==== GIVEN RECORDS

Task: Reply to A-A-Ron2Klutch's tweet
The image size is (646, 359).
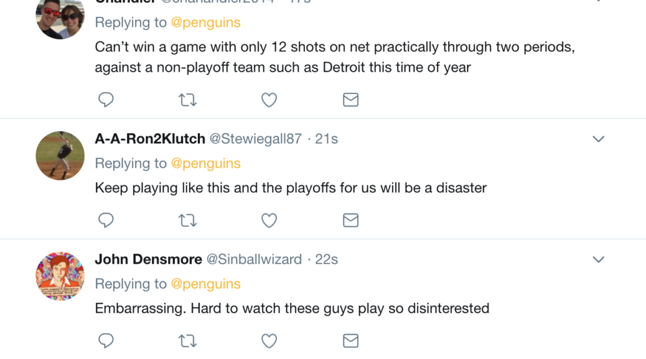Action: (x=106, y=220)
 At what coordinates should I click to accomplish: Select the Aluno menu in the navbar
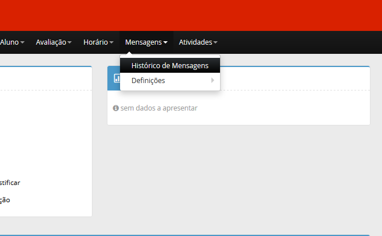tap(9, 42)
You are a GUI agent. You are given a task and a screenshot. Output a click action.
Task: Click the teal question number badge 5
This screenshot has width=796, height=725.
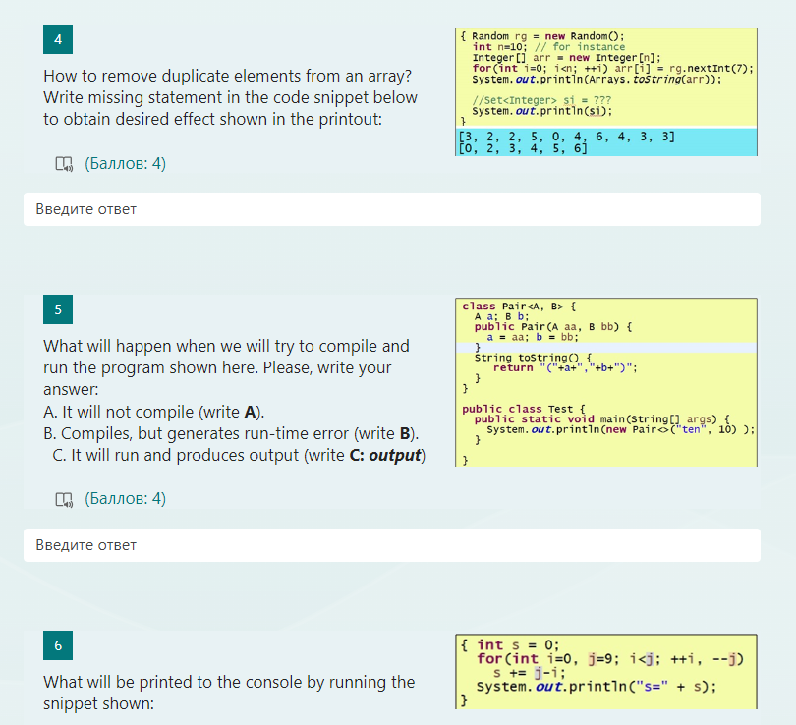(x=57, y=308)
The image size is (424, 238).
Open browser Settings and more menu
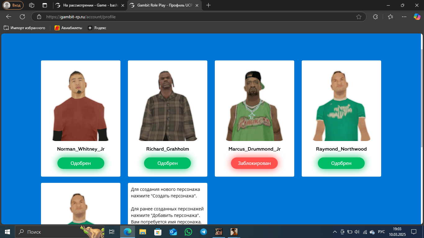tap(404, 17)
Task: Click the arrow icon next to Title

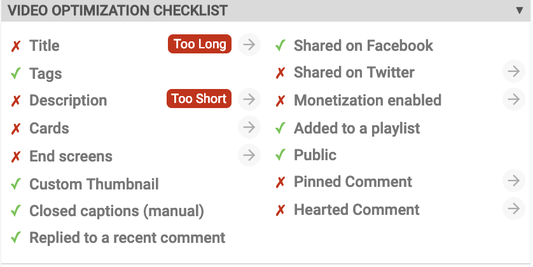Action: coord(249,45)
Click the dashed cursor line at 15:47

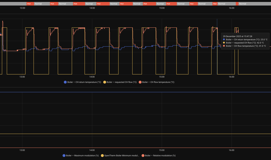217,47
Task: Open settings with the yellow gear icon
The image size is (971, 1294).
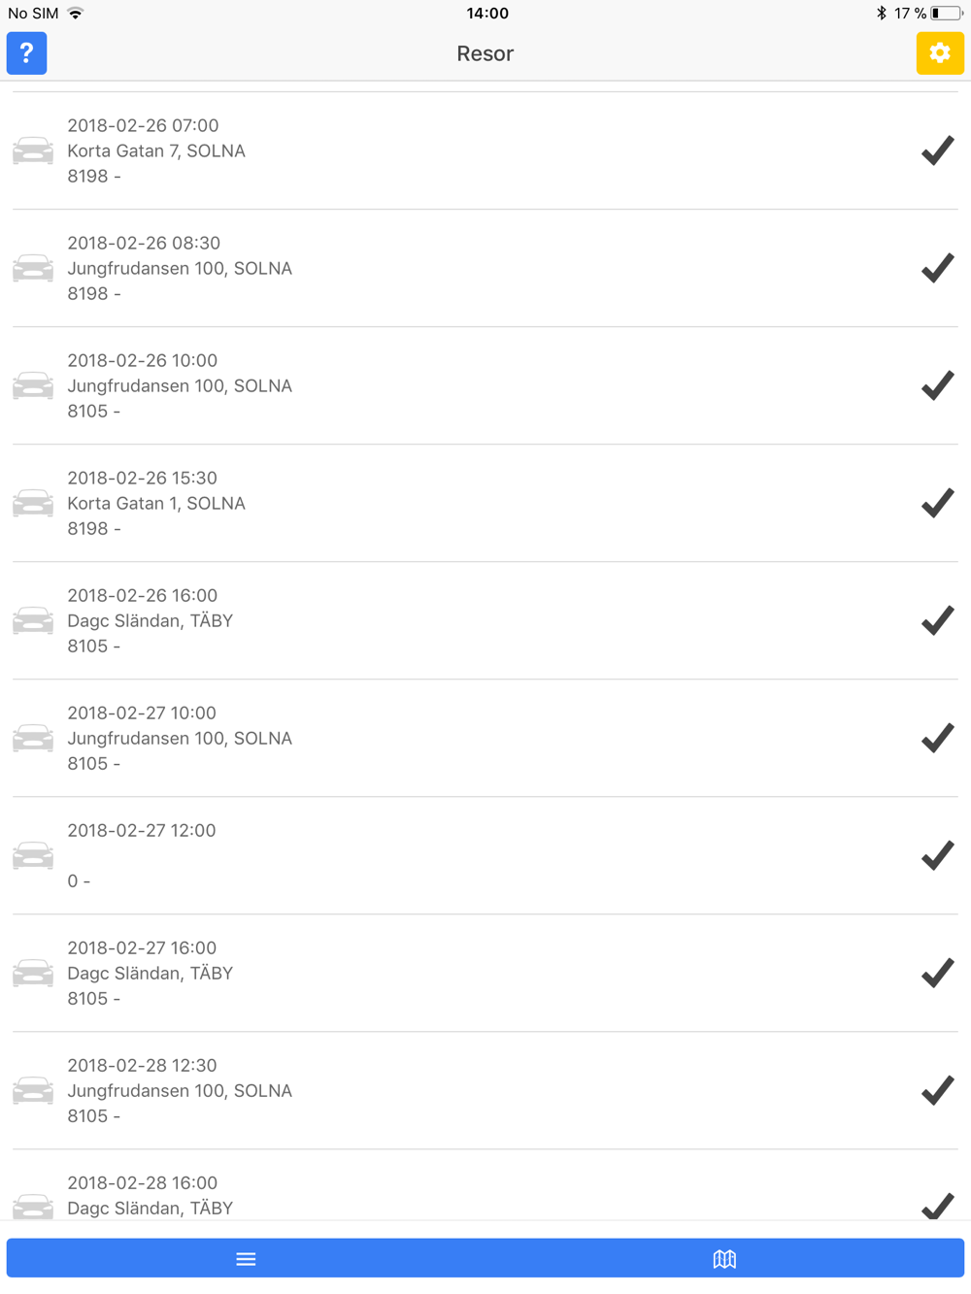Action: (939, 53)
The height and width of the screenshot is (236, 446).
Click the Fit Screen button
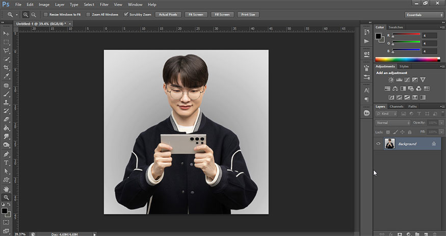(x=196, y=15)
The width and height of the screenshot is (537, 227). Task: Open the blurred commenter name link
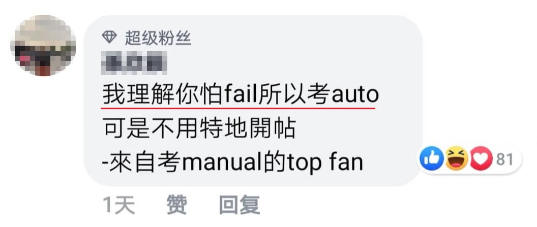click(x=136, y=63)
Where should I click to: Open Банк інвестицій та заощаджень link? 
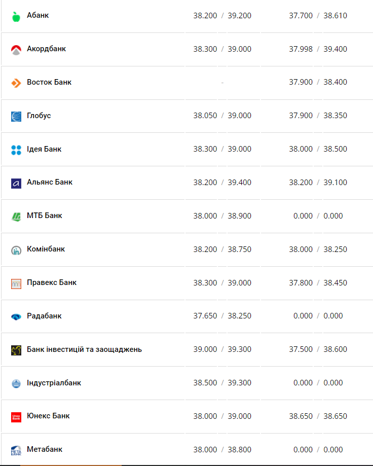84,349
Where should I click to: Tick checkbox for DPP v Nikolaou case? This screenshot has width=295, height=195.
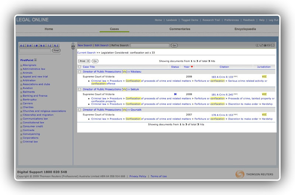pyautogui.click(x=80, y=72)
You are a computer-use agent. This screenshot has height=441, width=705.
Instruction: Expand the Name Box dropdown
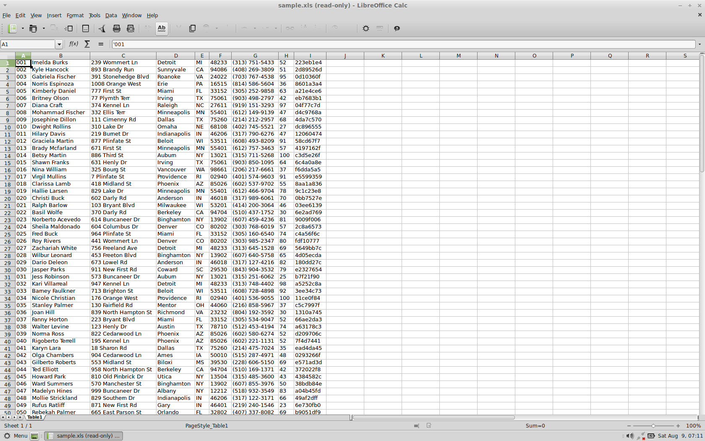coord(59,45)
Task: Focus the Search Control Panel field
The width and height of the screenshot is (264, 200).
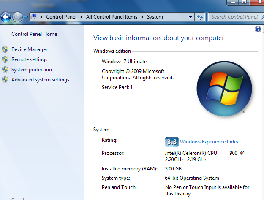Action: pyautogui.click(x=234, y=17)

========
==== GIVEN RECORDS

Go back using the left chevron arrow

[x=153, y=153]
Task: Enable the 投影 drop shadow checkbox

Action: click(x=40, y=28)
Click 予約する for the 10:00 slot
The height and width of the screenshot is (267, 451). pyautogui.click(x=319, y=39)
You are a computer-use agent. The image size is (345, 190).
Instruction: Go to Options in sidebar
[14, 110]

========

• [WHAT THE TASK REQUIRES] Reproduce, exactly and only, the lines of the records above starting at the line with "The width and height of the screenshot is (537, 227)." and ending at the line with "You are a computer-use agent. This", both included. Leave every picture out.

• [TASK OUTPUT]
The width and height of the screenshot is (537, 227). Task: Open the blurred commenter name link
click(x=136, y=63)
Where should I click to: Open Банк інвестицій та заощаджень link? 
84,349
Where should I click to: Tick checkbox for DPP v Nikolaou case? This screenshot has width=295, height=195.
pyautogui.click(x=80, y=72)
You are a computer-use agent. This screenshot has height=441, width=705.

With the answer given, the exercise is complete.